I’ve just returned from two very eventful weeks in Paris – life could not be better right now. Paris has always served as a highly inspiring city to visit; each time upon my return, I find myself eager to write in length or carry my camera around at all times. This is mostly why I frequently think about moving my base from Malta to Paris – in an ideal world, I’d be able to shift between the two, but this pandemic has me thinking it’ll be a while before I can make such plans. The prospect of being tied down to one country and failing to upkeep work commitments in the other is terrifying to say the least. I’ve come to terms with the fact that 2020 will have to be a simple year, one experienced spontaneously. Big goals and plans just won’t do – and that’s a tough one to swallow for a person like myself, who has planned something major every year for the past five years.
I also received quite a bit of judgment for choosing to travel to Paris now – but this was not just some summer vacation that could always be postponed. I consider this city my second home. Previous blog posts will explain further, but so as to summarise, after having lived and travelled there a few times a year over the past five years, I’ve a life there that I simply cannot abandon. There are great friends and work that I always anticipate returning to. And the stories I have in that city? Oh, they’re plentiful. The spontaneous encounters, the days spent wandering around cobbled streets and getting lost as a result, the boozy brunches and fancy evenings, Paris Fashion Week, the terrible months spent at fashion school, the intimidating afternoons in which an inexperienced, eighteen-year-old Nat would attempt the bureaucratic aspect of living in France, and the rodent-infested first ever apartment of mine – with its Parisian windows, parquet flooring, marble fireplace and all. When I think back to the time I studied there, I remember running to uni with a croissant in hand and tote bag slung over my shoulder, oftentimes carrying an incredibly heavy suitcase stuffed with a sewing machine and an unending list of art supplies along with me. I was mostly exhausted from a lack of sleep and the toll fashion school took on my health. I lived on the same two meals if I could find the time for them, and my social life did not consist of much more than a chat shared over coffee at Le Dome in the 17th. I almost hated Paris momentarily – life there was not easy. It was mentally and financially draining, but most of all? It pushed me to re-evaluate the career goals I thought I had efficiently planned out. If it weren’t for that crucial experience, I might still be wasting good money and I might still be an aspiring fashion designer. I’d also still be just about to start up my career, which is actually a crazy thought now – given how much I’ve been able to accomplish career-wise in the past two or three years. Paris was a place of growth, and it continues to serve as a reminder of how difficult life could be, all the while inspiring me. Paris isn’t all about the Eiffel Tower, glamorous shopping destinations and haute couture – for many who live there, it’s all about great budgeting skills and the willingness to put up with run-down, tiny apartments for the sake of career growth and life opportunities.
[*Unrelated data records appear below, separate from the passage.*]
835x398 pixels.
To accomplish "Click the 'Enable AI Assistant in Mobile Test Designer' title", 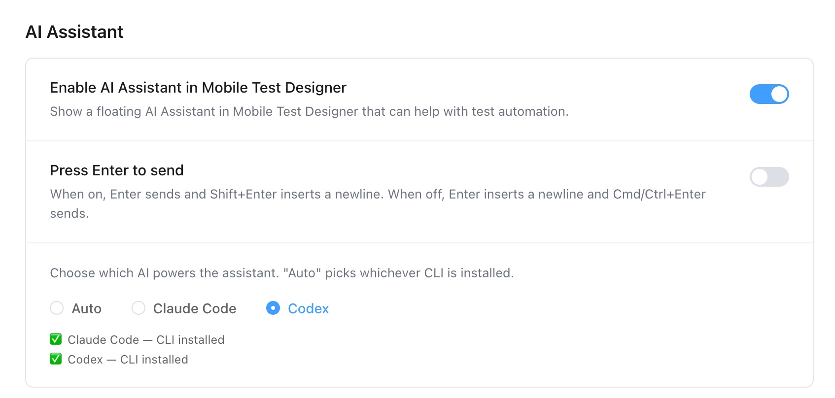I will coord(198,88).
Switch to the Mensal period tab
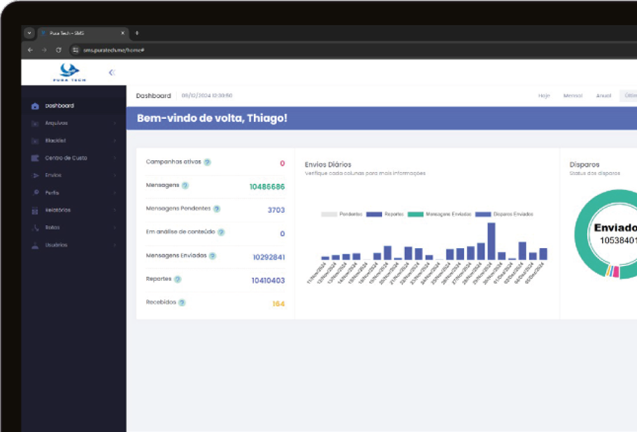637x432 pixels. (x=572, y=96)
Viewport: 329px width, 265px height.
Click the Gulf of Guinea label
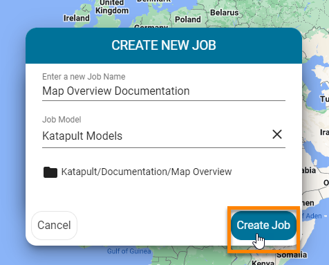pos(129,251)
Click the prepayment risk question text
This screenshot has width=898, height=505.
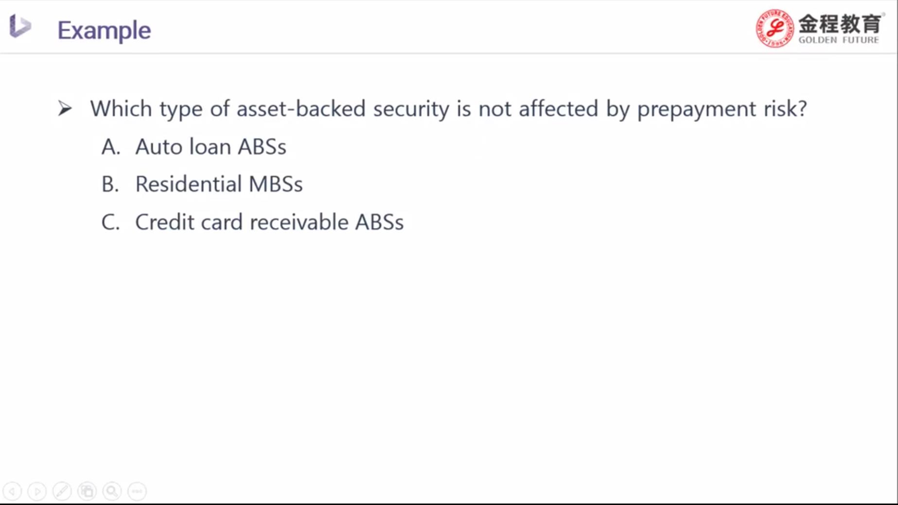pos(448,108)
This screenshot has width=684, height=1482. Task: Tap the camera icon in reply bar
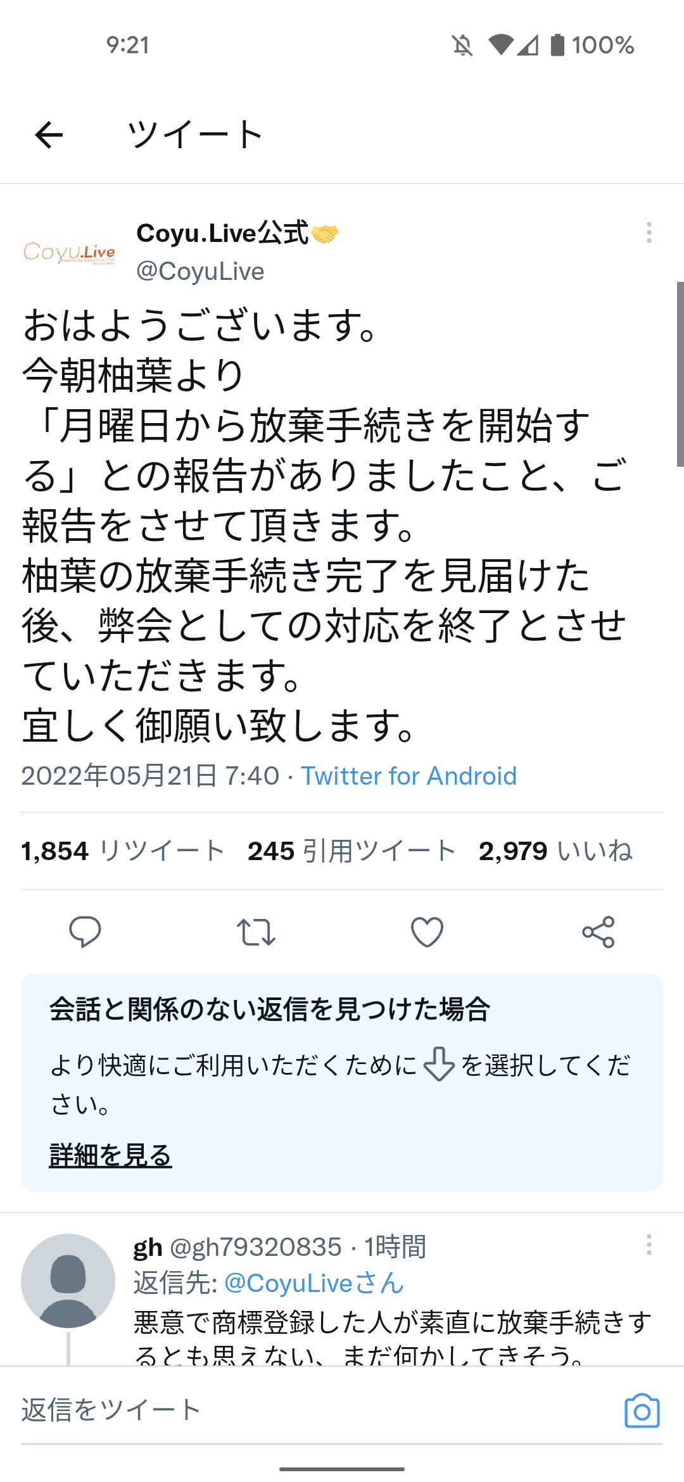(x=642, y=1411)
I don’t loathe life in Malta, but it is just far too comfortable. That is never healthy – not for one’s personal growth, and not for one’s ambitions. I do strongly believe that anyone who does not frequently venture outside the island will likely never realise their privileges. That’s where the renowned island mentality stems from. So embark on your exciting trips, my darlings; perhaps in due time if not now, but don’t miss out on the opportunity to explore a world unknown to you.